What this task involves
The answer must be an exact copy of the entries below, with no images in it.

Stored data entries
+ + + + +

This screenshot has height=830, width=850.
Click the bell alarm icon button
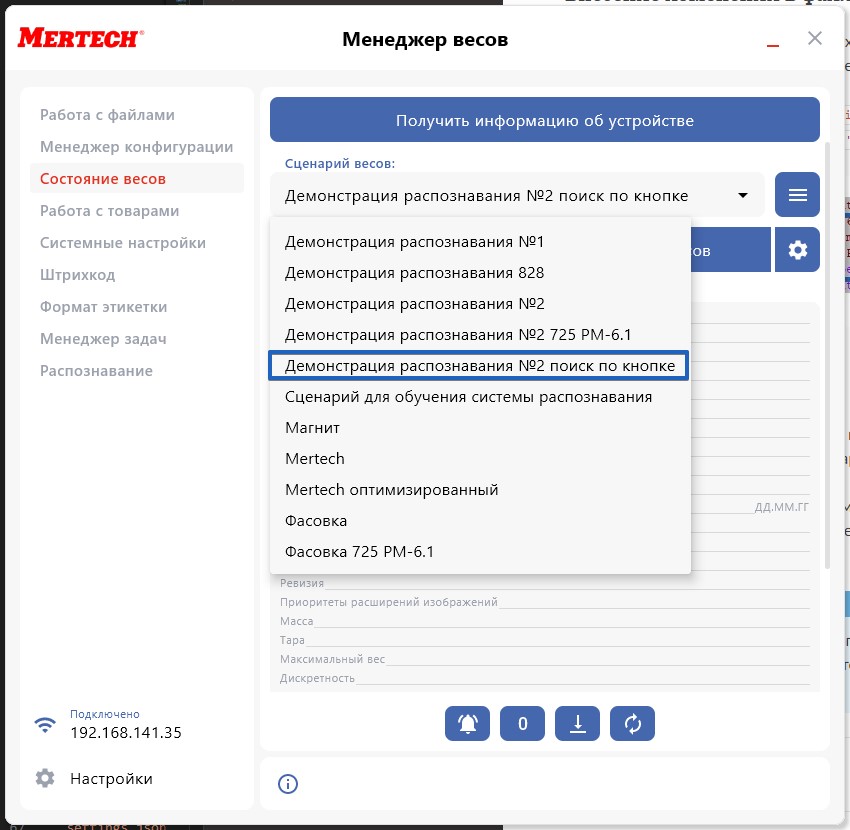(468, 724)
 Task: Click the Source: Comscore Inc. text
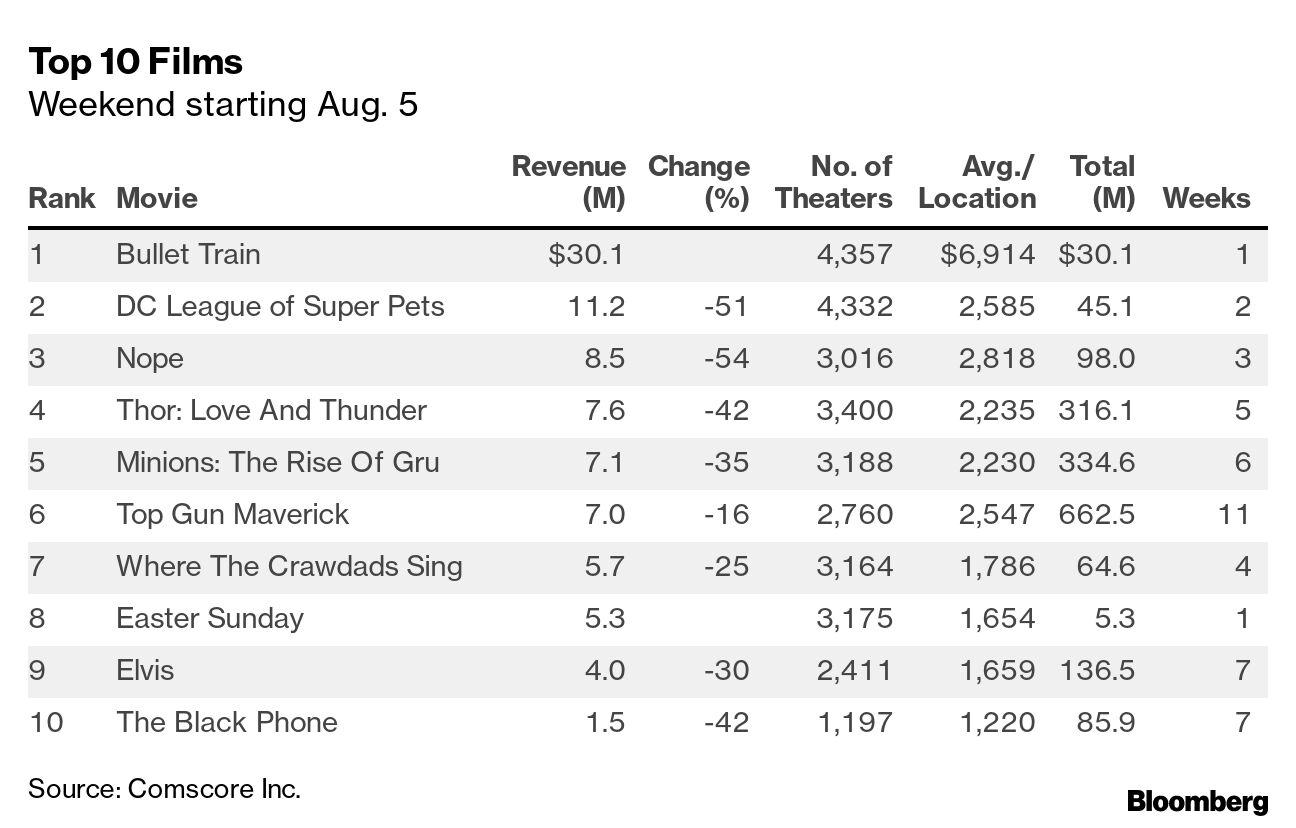tap(164, 788)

+ + + + +

Your solution
This screenshot has height=830, width=850.
Click the bell alarm icon button
(468, 724)
 Task: Click the Source: Comscore Inc. text
tap(164, 788)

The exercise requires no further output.